- **DOCUMENT**:
------------------------------

18 septembre 2008 : voici que l'on reparle avec insistance de la crise économique de 1929 en appréhendant ses tragiques conséquences : le nazisme et la Seconde Guerre mondiale. La comparaison a ses limites d'après Michel Psellos...
La crise actuelle a débuté en août 2007 avec la faillite de plusieurs établissements de crédit qui avaient imprudemment accordé des prêts pourris (« subprimes ») à des ménages pauvres, désireux de s'offrir la maison de leurs rêves. Ces établissements avaient gagé leurs prêts sur la valeur hypothécaire des maisons (note), mais l'effondrement du marché de l'immobilier a réduit à néant ces gages.
Le 15 septembre 2008, la faillite du puissant courtier new-yorkais Lehman Brothers a fait l'effet d'un tremblement de terre. Trois jours plus tard, à Washington, Henry Paulson, Secrétaire d'État au Trésor, a annoncé un plan de 700 milliards de dollars (1500 euros par habitant !) pour éviter l'effondrement de la bourse et une crise économique mondiale... Cette intervention de l'État, avec à la clé la prise en gage de la première entreprise d'assurance du pays, AIG, a offert au système financier un sursis que personne n'attendait plus.

------------------------------

Reproduisez fidèlement le passage du document sur la crise de 2008 qui commence aux mots "Le 15 septembre" et se termine après les mots "personne n'attendait plus.". Les lignes ci-après proviennent d'une source différente.

- **MATÉRIEL**:

------------------------------

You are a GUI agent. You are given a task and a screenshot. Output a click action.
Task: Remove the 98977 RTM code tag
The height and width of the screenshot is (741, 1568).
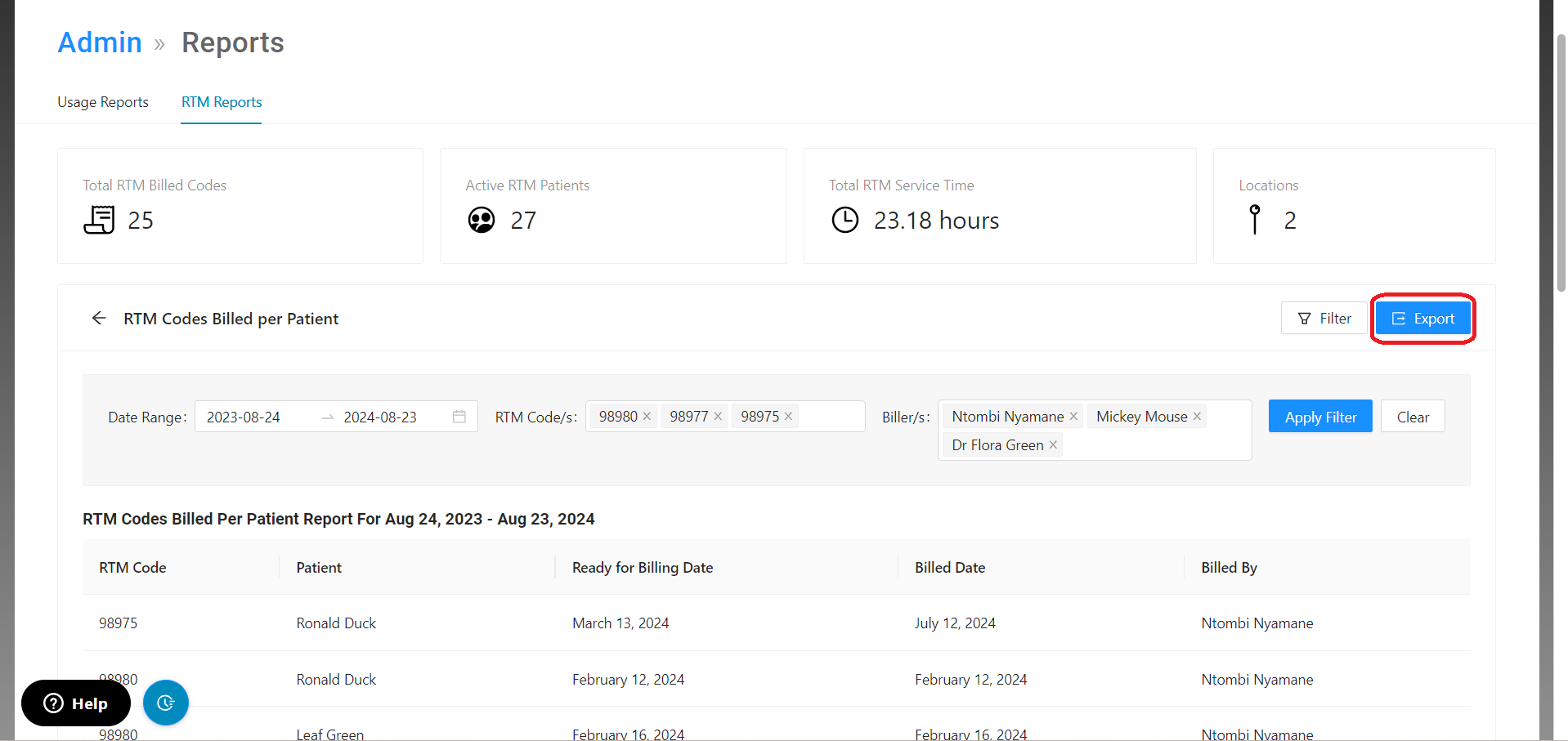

------------------------------

- **RÉSULTAT DE L'EXERCICE**:
Le 15 septembre 2008, la faillite du puissant courtier new-yorkais Lehman Brothers a fait l'effet d'un tremblement de terre. Trois jours plus tard, à Washington, Henry Paulson, Secrétaire d'État au Trésor, a annoncé un plan de 700 milliards de dollars (1500 euros par habitant !) pour éviter l'effondrement de la bourse et une crise économique mondiale... Cette intervention de l'État, avec à la clé la prise en gage de la première entreprise d'assurance du pays, AIG, a offert au système financier un sursis que personne n'attendait plus.